Yapılacak görev A >> Röportajda geçen özel adlar hangileridir? Her birini bir kez, metinde ilk geçtikleri sırayla listeler misiniz?
Yapılacak görev B >> Röportajın "Ondan sonra da" sözcüklerinden "yanı ne oldu?" sözcüklerine kadar olan bölümünü aynen yazar mısınız?

Röportaj metni >>
Ondan sonra da günün birinde eğitim aldığım yerde tiyatro oyununda rol alma şansım
olursa çok sevinirim.
● Craft’ta başarılı olmadığında o kuru bir daha
okumak zorunda kalıyorsun ki bu da öğrencinin kendiyle mücadele etmesini
sağlıyor. Bununla birlikte işin bahsettiğin gibi o ilk etabı, kişisel gelişim
aşaması da yoğun ve de yorucu olmalı. Bu açıdan Craft’ın seni en zorlayan ve de
besleyen yanı ne oldu?
İyi bir
öğrenci olduğuma inanıyorum. Eğitmenlerimin de bana güvendiğini ve beni
zorladıklarını hissettiğim zaman “zorluk” terimi ortadan kalkıyor. Daha fazla
mücadele etmem lâzım. Bende bir şeyler görüyorlar ki benimle uğraşıyorlar ve
gerekirse beni zorluyorlar. Eğitimin benim için en güç kısmı, kendime dair bir
şeyler keşfettiğim, geçmişi hatırladığım, travmalarımı eğer varsa eşelediğim
kısımdı. Onları keşfettiğim zamanki psikolojim beni zorladı. Onun haricinde
zaten hep çalıştığın sürece seni yıldıracak bir şeyle karşılaşmıyorsun. Bazı
şeyleri keşfettiğimde, “Belki de bu kadar derinliklerine gitmemeliydim” dedim. Çünkü
yüzleşmek istemiyorsun ve de korkuyorsun. Eğitmenlerimizi aradığımı
hatırlıyorum; “Ben galiba yapamayacağım, bu sahneyi oynayamayacağım” diye. Ancak
onları çözmemem gerektiğini, onlar sayesinde oynayabildiğimi keşfettim. Bu,
beni en besleyen yanı oldu. Çünkü o esnada Craft’ta olmasam psikolog koltuğunda
uzanmış olabilirdim (gülüyor.) Her şeyi yaşayarak öğrenmeni sağlıyorlar. Mükemmeliyetçi
olmam ve sürekli kendimi zorlamam da Craft’ın güçlüklerini kırdı. Çünkü bizzat
kendim zaten kendimi sürekli uğraştırıyorum (gülüyor.)
● Sendeki de nasıl bir kombinasyon; hem idealistsin,
hem mükemmeliyetçisin ama bir o kadar da rahat ve her şeyi akışına bırakan
birisin. Şunu söylerken ben bile yoruldum (gülüyoruz.)
Hep çelişki,
her şeyim öyle. Ya siyah ya da beyaz; hep bu uçlardan besleniyorum.
● O alanlara hiç girmeden bugün buluşmamıza vesile
olan asıl gündeme gelelim; Kalp Atışı. Diziye
nasıl dâhil oldun?
2011 yılında
Kelebekler Vadisi’ne gitmiştim. Orada yan çadırımda bugün Kalp Atışı’nın da cast’ını yapan cast direktörü Hülya Çelen vardı.
Budapeşte’ye gitmemiştim henüz o dönem ve oyunculuk aklımın ucundan bile
geçmiyordu. Bir şekilde tanıştık ve sohbet ettik, çok sevdik birbirimizi.

Kelime ve öğe işaretleme kayıtları:
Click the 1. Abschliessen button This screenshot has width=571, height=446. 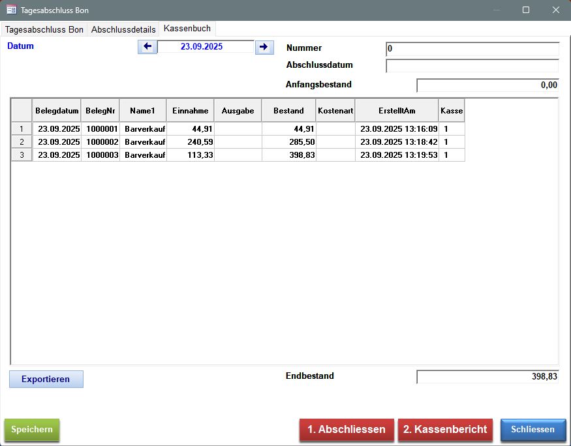pyautogui.click(x=347, y=430)
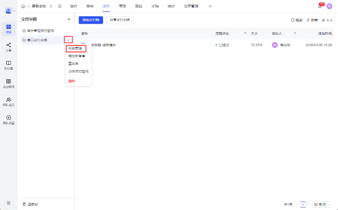The height and width of the screenshot is (210, 338).
Task: Click the 添加交付物 button
Action: pyautogui.click(x=91, y=20)
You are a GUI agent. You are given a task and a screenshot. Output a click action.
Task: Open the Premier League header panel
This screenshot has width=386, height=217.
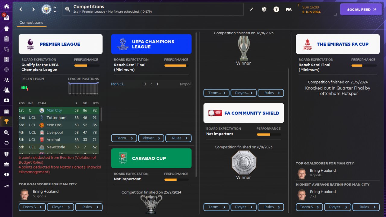61,44
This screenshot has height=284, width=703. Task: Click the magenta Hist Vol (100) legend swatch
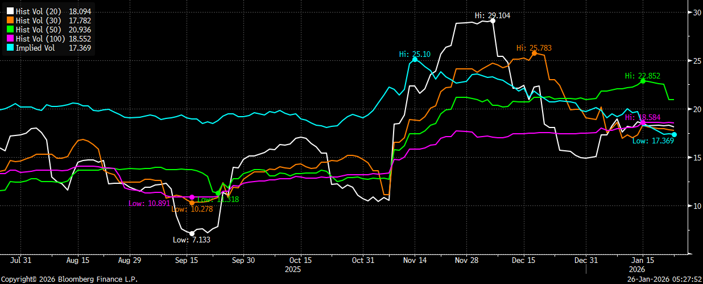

Eksiksiz yanıt A >>
- Craft
- Kalp Atışı
- Kelebekler Vadisi
- Hülya Çelen
- Budapeşte

Eksiksiz yanıt B >>
Ondan sonra da günün birinde eğitim aldığım yerde tiyatro oyununda rol alma şansım
olursa çok sevinirim.
● Craft’ta başarılı olmadığında o kuru bir daha
okumak zorunda kalıyorsun ki bu da öğrencinin kendiyle mücadele etmesini
sağlıyor. Bununla birlikte işin bahsettiğin gibi o ilk etabı, kişisel gelişim
aşaması da yoğun ve de yorucu olmalı. Bu açıdan Craft’ın seni en zorlayan ve de
besleyen yanı ne oldu?